Les républicains avaient pour candidat M. Folger, secrétaire du trésor, personnage hautement respectable, fonctionnaire intègre, qui aurait honoré les fonctions de gouverneur de New-York comme il avait honoré ses fonctions de juge et de ministre des finances. Lorsqu’il mourut, il y a quelques semaines, tous les Américains, sans distinction de parti, ont rendu un juste hommage aux grandes qualités et à la dignité de caractère de ce bon citoyen, de cet administrateur éclairé qui n’avait rien du politicien vulgaire et qui laissait une réputation sans tache.

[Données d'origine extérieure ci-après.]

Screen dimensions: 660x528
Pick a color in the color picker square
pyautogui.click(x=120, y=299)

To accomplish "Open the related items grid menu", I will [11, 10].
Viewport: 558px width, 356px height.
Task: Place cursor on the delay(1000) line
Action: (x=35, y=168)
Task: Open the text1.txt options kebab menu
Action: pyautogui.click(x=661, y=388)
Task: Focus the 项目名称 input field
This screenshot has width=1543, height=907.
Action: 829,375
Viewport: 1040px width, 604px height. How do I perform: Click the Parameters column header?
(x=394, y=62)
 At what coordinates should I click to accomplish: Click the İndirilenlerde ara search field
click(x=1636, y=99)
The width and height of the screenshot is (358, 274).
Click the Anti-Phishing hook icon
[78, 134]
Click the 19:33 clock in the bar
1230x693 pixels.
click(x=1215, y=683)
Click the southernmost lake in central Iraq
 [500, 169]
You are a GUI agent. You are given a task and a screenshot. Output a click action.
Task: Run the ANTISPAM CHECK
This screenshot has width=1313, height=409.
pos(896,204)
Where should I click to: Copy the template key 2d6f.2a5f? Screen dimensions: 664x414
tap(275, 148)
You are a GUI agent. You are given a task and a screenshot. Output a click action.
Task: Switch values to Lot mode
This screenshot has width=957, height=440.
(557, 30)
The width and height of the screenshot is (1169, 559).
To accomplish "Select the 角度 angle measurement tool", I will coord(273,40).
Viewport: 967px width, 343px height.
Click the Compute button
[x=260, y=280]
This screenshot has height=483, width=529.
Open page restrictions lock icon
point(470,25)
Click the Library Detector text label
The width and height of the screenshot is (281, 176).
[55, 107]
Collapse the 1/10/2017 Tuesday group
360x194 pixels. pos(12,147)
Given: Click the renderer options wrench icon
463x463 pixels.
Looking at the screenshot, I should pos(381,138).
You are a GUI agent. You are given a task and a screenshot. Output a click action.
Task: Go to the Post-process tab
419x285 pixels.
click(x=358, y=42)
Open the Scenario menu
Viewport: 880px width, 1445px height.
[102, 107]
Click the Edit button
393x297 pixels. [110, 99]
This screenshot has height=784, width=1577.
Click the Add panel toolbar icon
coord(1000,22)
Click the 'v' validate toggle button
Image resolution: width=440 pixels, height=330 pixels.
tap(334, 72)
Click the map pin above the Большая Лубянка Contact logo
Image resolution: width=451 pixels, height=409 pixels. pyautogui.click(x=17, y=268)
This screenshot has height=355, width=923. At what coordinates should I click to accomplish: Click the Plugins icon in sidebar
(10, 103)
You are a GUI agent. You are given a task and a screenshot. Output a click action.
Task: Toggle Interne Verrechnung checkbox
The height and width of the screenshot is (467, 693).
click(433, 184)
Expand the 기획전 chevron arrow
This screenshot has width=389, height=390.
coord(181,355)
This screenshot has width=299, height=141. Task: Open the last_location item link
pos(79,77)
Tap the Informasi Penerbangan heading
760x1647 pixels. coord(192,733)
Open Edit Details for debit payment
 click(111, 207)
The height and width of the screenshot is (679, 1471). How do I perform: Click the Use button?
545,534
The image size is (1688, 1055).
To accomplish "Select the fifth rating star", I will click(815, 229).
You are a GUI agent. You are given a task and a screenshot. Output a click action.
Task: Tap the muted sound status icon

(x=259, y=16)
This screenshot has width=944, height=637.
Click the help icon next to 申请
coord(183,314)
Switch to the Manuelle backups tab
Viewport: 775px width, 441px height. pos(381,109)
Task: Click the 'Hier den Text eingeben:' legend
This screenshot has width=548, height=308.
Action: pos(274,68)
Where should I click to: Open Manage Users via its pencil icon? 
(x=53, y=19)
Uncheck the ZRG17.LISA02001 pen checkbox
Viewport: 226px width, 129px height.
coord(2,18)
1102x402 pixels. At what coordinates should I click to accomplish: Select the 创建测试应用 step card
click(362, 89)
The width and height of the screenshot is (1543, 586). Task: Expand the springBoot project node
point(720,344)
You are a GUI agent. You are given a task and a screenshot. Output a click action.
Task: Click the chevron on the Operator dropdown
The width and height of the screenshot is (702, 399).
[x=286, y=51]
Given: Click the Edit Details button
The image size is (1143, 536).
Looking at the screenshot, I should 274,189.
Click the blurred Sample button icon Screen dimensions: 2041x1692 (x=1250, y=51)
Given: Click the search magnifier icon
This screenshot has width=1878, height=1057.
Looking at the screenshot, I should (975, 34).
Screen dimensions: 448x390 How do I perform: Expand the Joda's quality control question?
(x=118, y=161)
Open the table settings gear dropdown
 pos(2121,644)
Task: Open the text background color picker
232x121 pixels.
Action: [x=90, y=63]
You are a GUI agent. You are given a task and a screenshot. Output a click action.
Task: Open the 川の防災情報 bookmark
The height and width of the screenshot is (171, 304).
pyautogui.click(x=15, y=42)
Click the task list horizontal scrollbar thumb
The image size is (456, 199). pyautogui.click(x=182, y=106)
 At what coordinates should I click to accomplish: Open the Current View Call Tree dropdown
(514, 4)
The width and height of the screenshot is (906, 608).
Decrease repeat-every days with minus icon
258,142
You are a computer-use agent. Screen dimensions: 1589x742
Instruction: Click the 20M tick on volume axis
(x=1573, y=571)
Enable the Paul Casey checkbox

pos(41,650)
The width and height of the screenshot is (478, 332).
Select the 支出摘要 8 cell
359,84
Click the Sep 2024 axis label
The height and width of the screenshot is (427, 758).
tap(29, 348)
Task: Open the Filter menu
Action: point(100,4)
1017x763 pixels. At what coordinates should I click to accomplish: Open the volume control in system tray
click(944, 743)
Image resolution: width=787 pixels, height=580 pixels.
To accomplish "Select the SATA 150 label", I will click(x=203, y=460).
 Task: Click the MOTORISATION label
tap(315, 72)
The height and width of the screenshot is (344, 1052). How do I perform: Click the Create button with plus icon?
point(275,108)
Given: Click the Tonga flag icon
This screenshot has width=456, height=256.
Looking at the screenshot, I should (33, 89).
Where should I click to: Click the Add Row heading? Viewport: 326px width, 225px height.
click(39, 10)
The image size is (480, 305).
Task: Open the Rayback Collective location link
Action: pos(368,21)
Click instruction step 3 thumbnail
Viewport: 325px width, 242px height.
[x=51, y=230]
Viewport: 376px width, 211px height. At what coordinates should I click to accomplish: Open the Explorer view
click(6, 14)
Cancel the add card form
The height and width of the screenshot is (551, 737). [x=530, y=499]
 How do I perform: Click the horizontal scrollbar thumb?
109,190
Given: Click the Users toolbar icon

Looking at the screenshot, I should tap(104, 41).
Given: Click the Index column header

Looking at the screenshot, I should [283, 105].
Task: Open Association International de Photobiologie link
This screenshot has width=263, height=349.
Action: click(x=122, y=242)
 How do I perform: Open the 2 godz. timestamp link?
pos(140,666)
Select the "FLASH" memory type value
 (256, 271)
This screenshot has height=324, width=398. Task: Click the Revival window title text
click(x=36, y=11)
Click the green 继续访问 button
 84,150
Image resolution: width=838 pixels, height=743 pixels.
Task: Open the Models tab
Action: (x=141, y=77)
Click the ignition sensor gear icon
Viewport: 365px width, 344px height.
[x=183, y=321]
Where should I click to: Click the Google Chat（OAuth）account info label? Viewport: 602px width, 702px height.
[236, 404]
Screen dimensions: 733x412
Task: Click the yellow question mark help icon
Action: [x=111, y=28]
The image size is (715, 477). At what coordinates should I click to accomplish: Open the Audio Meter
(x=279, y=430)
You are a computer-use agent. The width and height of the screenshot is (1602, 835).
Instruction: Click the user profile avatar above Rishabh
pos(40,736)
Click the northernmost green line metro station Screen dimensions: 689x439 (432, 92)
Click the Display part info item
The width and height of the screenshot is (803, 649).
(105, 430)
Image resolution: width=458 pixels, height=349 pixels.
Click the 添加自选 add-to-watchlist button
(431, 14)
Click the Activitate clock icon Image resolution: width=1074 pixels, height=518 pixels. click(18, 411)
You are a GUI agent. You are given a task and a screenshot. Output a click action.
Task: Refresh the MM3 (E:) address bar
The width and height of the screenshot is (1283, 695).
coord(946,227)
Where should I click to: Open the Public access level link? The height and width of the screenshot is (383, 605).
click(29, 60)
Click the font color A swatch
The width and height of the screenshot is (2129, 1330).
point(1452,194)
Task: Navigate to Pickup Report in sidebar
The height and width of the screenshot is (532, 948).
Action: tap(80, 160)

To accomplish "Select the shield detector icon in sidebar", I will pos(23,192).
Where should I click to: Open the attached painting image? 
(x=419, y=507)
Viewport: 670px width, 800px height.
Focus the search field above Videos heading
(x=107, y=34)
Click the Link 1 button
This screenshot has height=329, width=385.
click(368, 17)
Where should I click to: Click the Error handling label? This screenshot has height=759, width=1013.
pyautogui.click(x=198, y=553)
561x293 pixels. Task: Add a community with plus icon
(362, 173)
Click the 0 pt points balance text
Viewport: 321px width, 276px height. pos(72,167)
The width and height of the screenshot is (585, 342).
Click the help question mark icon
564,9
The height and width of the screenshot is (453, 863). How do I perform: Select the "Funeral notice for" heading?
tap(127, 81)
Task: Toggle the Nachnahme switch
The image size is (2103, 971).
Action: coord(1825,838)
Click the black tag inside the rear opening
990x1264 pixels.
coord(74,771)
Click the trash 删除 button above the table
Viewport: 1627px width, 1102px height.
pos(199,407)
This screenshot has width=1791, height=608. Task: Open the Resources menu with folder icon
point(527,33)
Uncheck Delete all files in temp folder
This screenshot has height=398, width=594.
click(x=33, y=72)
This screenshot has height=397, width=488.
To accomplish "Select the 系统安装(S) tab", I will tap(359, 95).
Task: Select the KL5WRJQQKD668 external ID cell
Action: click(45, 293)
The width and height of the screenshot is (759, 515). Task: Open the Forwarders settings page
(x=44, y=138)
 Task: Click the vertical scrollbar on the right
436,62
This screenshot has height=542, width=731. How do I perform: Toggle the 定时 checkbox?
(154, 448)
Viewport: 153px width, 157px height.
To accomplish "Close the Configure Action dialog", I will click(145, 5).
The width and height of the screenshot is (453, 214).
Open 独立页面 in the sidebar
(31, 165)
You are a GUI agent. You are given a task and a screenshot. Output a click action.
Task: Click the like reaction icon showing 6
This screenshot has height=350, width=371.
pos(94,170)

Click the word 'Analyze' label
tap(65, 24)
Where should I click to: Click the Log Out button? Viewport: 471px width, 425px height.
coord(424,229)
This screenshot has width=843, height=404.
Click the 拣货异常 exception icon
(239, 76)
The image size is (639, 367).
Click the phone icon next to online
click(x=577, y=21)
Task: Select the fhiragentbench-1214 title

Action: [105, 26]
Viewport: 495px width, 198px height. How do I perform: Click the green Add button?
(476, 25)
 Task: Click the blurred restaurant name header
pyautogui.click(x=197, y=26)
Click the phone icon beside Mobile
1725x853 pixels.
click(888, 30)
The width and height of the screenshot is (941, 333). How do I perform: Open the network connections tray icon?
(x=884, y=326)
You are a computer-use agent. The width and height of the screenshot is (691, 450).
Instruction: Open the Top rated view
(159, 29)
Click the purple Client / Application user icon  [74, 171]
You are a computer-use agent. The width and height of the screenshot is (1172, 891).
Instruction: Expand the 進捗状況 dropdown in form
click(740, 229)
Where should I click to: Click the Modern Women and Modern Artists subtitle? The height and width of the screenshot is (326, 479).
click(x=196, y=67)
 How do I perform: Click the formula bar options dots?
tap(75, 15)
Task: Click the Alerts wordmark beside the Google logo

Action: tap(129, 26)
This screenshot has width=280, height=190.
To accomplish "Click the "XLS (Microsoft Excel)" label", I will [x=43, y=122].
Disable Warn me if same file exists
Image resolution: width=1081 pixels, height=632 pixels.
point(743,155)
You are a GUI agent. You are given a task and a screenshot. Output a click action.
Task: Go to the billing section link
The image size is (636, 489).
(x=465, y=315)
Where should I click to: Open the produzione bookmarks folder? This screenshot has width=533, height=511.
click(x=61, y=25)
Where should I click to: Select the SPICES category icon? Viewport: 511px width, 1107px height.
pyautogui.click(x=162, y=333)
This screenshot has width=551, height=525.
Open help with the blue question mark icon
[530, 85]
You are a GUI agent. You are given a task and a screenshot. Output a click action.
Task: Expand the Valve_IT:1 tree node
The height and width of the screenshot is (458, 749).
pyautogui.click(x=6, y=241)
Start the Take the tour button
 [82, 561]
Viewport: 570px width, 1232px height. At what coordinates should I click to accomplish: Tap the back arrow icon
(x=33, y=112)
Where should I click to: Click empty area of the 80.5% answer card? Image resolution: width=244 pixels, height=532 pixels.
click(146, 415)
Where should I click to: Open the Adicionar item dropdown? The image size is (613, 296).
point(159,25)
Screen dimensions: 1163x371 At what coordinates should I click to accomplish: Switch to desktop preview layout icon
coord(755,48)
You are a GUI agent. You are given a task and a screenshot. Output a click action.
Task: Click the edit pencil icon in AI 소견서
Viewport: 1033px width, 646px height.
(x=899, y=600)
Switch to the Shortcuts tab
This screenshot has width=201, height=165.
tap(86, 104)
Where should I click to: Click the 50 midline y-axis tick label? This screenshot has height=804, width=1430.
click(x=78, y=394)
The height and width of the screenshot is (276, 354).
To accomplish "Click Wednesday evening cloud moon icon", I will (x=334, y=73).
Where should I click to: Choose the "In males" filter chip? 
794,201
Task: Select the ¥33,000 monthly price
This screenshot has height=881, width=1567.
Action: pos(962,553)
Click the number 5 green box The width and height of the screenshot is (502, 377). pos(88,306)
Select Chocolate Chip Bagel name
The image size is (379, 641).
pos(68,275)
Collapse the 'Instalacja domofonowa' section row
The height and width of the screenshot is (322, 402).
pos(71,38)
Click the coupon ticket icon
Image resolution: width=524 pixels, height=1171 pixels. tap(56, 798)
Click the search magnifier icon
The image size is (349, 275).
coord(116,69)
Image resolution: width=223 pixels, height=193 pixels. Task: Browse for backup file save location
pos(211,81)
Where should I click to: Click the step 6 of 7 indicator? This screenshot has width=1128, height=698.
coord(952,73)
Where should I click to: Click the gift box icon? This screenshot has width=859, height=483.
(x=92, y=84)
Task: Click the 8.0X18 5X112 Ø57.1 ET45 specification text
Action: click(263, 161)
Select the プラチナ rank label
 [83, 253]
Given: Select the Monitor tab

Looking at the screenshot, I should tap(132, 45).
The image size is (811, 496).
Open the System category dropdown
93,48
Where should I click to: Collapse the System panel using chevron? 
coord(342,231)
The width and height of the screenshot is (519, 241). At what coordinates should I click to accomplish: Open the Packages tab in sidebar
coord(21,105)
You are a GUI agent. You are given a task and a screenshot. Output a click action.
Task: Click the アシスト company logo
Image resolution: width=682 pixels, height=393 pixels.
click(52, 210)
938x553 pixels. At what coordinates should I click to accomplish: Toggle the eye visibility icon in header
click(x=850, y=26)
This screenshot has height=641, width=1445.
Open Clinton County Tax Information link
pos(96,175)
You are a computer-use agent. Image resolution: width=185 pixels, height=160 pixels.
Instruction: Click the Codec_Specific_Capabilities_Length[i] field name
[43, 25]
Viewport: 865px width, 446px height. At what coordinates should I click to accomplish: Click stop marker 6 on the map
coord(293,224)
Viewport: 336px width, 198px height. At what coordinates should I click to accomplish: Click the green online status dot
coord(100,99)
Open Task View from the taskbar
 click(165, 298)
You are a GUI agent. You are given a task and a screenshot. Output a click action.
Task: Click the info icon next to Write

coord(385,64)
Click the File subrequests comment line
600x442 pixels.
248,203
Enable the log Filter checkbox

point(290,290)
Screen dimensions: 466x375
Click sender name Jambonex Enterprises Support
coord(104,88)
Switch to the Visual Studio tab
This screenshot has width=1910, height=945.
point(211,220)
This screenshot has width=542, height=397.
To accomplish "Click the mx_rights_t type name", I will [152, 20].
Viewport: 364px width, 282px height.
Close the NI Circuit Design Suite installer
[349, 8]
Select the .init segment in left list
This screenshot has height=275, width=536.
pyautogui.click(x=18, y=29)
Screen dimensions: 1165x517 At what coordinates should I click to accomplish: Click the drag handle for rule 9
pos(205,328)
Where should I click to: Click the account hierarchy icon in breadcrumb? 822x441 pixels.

Malheureusement, en 1882, sa candidature était imposée au parti républicain de New-York par les amis de M. Chester Arthur, qui conservait encore, à cette époque, l’illusion d’une réélection possible et songeait à préparer le terrain en plaçant un homme sûr à la tête de l’état-empire. Cette tentative fut une des fautes les plus lourdes du gouvernement de M. Chester Arthur, à d’autres égards honnête et respectable. Elle a ruiné son crédit, tandis qu’elle élevait le piédestal sur lequel on allait hisser M. Cleveland. Les républicains du New-York étaient, en effet, profondément divisés, et les prétentions de la Maison-Blanche se heurtaient à une opposition acharnée dans la convention des délégués du parti tenue à Saratoga. Pour enlever la nomination de M. Fulger, les amis de l’administration eurent recours aux procédés les moins avouables, aux pratiques les plus impudentes, même à des fraudes grossières dont la révélation immédiate souleva un tolle général. Le résultat fut que M. Cleveland obtint, le 7 novembre 1882, une énorme majorité contre M. Folger (550,000 voix contre 343,000). Aux démocrates complètement unis et rivalisant d’enthousiasme s’étaient joints les républicains mécontens (conduits, assure-t-on, par M. Blaine lui-même, peu satisfait de l’altitude de M. Arthur à son égard) et les indépendans. Ces deux groupes avaient voté en masse contre l’abus éhonté des influences administratives, abandonnant le secrétaire du trésor, l’ami et l’un des conseillers les plus estimés du président, pour l’humble maire de Buffalo, pour ce petit avocat dont personne, en dehors des limites du New-York, ne connaissait le nom, qui n’avait fait partie d’aucune assemblée, même à Albany, qui ne possédait aucun passé politique et ne présentait pour toute garantie de ses capacités que quelques mois d’une bonne administration municipale dans un chef-lieu de comté.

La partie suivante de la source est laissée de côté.